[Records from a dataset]
★ ★ ★
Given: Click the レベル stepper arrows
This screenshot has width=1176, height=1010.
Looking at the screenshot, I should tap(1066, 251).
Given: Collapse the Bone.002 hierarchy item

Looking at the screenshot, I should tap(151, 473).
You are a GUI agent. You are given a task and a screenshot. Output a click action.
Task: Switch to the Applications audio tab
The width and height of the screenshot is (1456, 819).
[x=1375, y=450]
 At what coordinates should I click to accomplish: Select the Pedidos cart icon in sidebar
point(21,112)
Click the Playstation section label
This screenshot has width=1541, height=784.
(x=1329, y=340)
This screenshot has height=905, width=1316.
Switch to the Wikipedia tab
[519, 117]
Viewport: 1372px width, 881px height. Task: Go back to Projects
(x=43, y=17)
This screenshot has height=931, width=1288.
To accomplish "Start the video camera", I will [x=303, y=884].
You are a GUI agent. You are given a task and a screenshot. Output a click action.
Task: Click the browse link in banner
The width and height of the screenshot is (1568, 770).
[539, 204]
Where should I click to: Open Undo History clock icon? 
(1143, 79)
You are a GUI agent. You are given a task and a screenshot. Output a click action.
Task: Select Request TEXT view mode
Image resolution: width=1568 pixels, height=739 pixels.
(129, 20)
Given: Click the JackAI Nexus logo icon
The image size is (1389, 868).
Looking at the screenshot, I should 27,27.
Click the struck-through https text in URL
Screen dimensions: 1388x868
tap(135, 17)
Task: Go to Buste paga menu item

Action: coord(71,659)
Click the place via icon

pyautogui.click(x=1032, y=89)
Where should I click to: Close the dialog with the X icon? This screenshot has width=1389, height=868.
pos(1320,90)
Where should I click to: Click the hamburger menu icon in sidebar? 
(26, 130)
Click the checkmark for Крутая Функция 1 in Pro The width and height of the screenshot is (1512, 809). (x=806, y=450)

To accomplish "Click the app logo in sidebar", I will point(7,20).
★ ★ ★
» WHAT YOU WILL DO
The required output is the stretch of entries above from the line containing "Click the struck-through https text in URL" through the line containing "Click the checkmark", reproduced exactly.

» RESULT OF THIS EXERCISE
Click the struck-through https text in URL
Screen dimensions: 1388x868
tap(135, 17)
Task: Go to Buste paga menu item

Action: coord(71,659)
Click the place via icon

pyautogui.click(x=1032, y=89)
Where should I click to: Close the dialog with the X icon? This screenshot has width=1389, height=868.
pos(1320,90)
Where should I click to: Click the hamburger menu icon in sidebar? 
(26, 130)
Click the checkmark for Крутая Функция 1 in Pro The width and height of the screenshot is (1512, 809). (x=806, y=450)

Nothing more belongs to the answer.